For all her fame, Diana recognised that her success lay with her ‘paying’ public. If she did not appear in the British newspapers, then her star might wane. Being popular with the masses required hard work and dedication, and she shirked neither, but it also meant that she had to be seen as a glamorous figure as well, someone to inspire ordinary people to look beyond the mundane reality of their daily lives. She often told me that she felt a duty to the countless schoolchildren, elderly women, star-struck teenage girls and infatuated men whom she counted among her army of fans. She felt that to them she was not just a Princess but an icon, and she was determined never to let them down.
‘Ken, they expect to see me. They don’t want to see me looking dowdy, they want to see me out there doing my thing,’ she would say. In all the years I was at her side, Diana never did fail her public. For her, maintaining her star status was worth all the effort. She never forgot, much less avoided, her responsibility to her loyal supporters. To have done so was simply not her style, not in her Spencer make-up. So even if she was parading on a sun-kissed beach before a horde of pressmen, she felt that she had to make an effort.

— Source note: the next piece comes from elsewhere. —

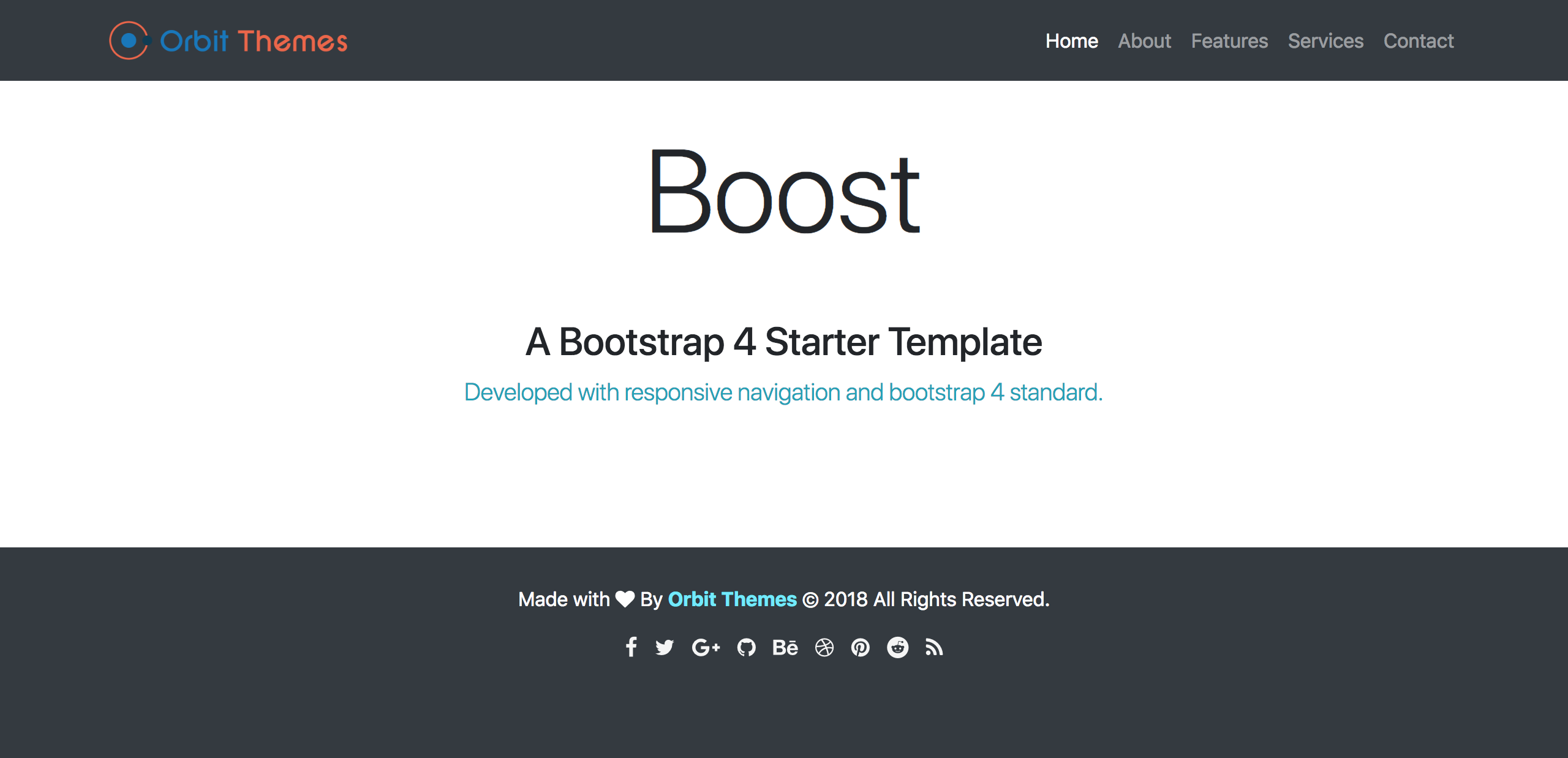Select the Home nav item
Image resolution: width=1568 pixels, height=758 pixels.
[1071, 41]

The Princess took some persuading, but once convinced, she was ready to take centre stage. After a couple of days sunbathing, she looked magnificent on the morning of the first
photo call. One memorable shot caught her as she emerged from the Caribbean surf, her bronzed skin contrasting with her orange bikini, looking absolutely sensational. Day after day she reappeared on the beach for a twenty-minute photo session, and to a man the media stuck to the deal; after each session they made themselves scarce, and the rest of the day was hers. In fact some left early so that they could send their photographs electronically back to their magazines and newspapers. ‘It doesn’t get any better than this,’ Kent Gavin said to me one morning as he and some colleagues left the beach armed with rolls of lucrative film.
Back in Britain, the newspapers delightedly printed virtually every photograph and story about the Princess on Nevis that they could get. The legendary editor of
The Sun
, Kelvin MacKenzie, wrote a leader in which he praised the press arrangements, named me and questioned the need for a Palace press officer when I seemed able both to protect and promote Diana at the same time. It was kind of him, but it was not something I had either asked for, or wanted, and retribution was not long in coming. My superiors at Scotland Yard were not amused. They questioned why I was organising the press, and reminded me, unnecessarily, that I was only there to protect the Princess, not to promote myself. This was a typical reaction at the time. Scotland Yard was no doubt being pressured by the Palace, which wanted to see the Princess’s profile lowered considerably so that the Prince could shine, with the result that I was caught in the crossfire.